I have a two-a-day shoe wardrobe change on an everyday basis in America! How am I going to pull off BEING Italian with such limited options? Doesn’t George Clooney have a house here? What if we run into George? It could happen!
But, I am competitive. I like a challenge. Plus, I am in the land of delicious leather goods and my husband has a torn ACL. If I start to panic, I can out-run him to the most expensive little boutique on the Almafi Coast.
In the attempt to humor him, however, I took it upon myself to figure out a way to work around two pairs of shoes.
I selected a bronze ballet flat trimmed in black and a knee high sleek black boot. That is the KEY, ladies. Pick a color “theme” and choose your clothing options accordingly. So, you will pick either a “brown” theme or a “black” one.
If you haven’t figured me out from the content of my previous three articles, I am somewhat neurotic. What I am going to suggest next as a means of successful “light” packing may seem a little OCD. I concur. But, it works.
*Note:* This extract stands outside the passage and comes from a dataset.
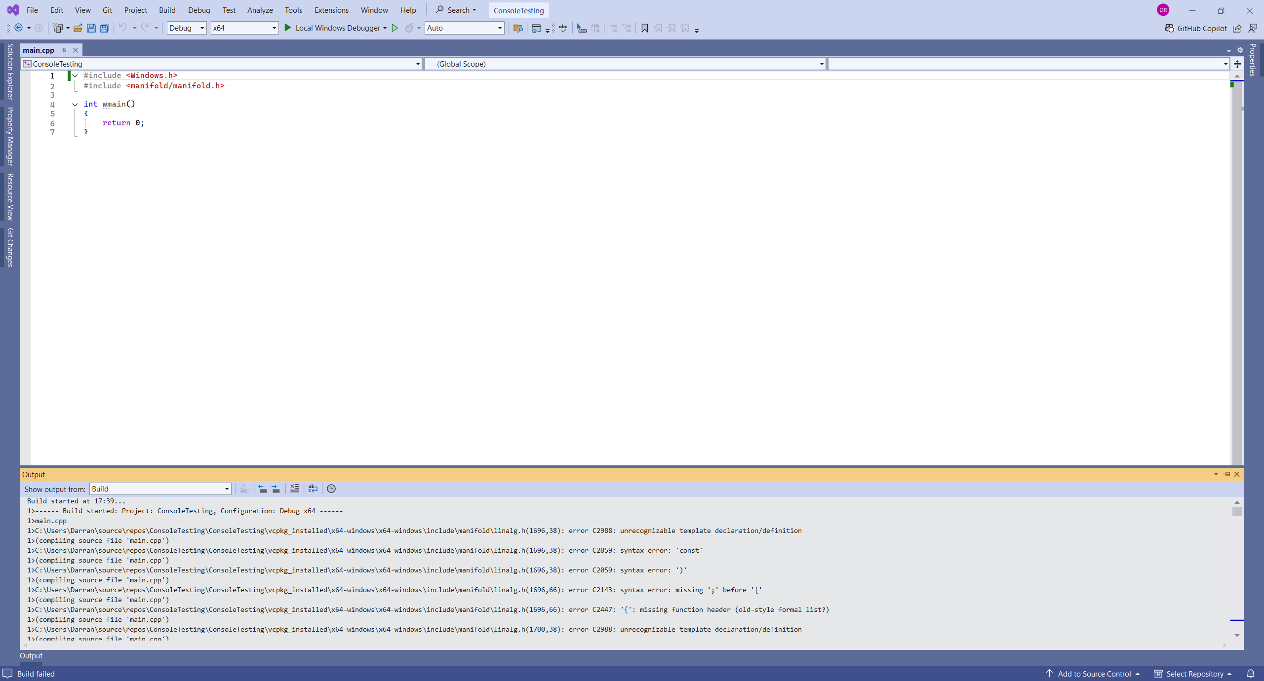This screenshot has width=1264, height=681.
Task: Click Local Windows Debugger start button
Action: [x=332, y=28]
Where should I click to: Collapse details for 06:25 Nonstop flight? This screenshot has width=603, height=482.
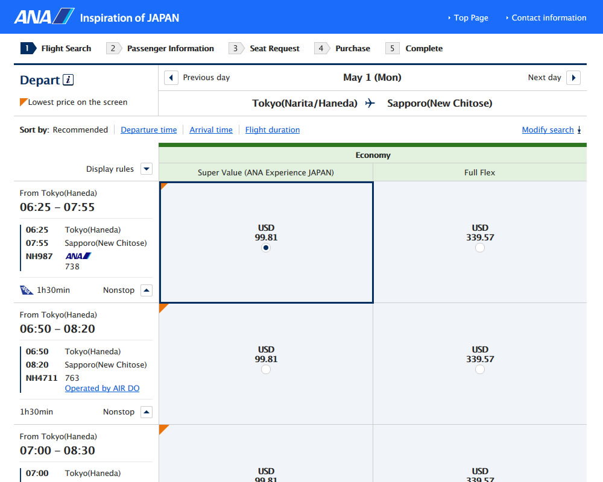[x=146, y=290]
I choose all of my outfits and try them on one by one. I pair the accessories that would go with each outfit and write them all out on a list. Is this making you nervous for my mental health? Don’t be. My father and sister are psychologists. I am perfectly normal.
Anywho…..
I bought vacuum sealed Space Bags to ensure every square inch of my luggage space. I decided to wear my jacket on the plane along with my boots since they were much bulkier than my little ballet flats.
I pack as much as humanly possible in a large handbag to bring with me as a carry-on. I always include my make-up bag (because even if they lose our luggage, I still need my lip-gloss and mascara), my toothbrush and an extra pair of underwear. I don’t know why these things instill a sense of peace, they just do.
I absolutely HATE to fly. I have anxiety and motion sickness all rolled into one. This feeling compounded by a nagging pit in my stomach that I left the “perfect” outfit at home in my closet is enough to make me an absolute JOY to travel with.
But, imagine the fashion tips I will gather! I can’t wait to share my good fortune with all of you when I return!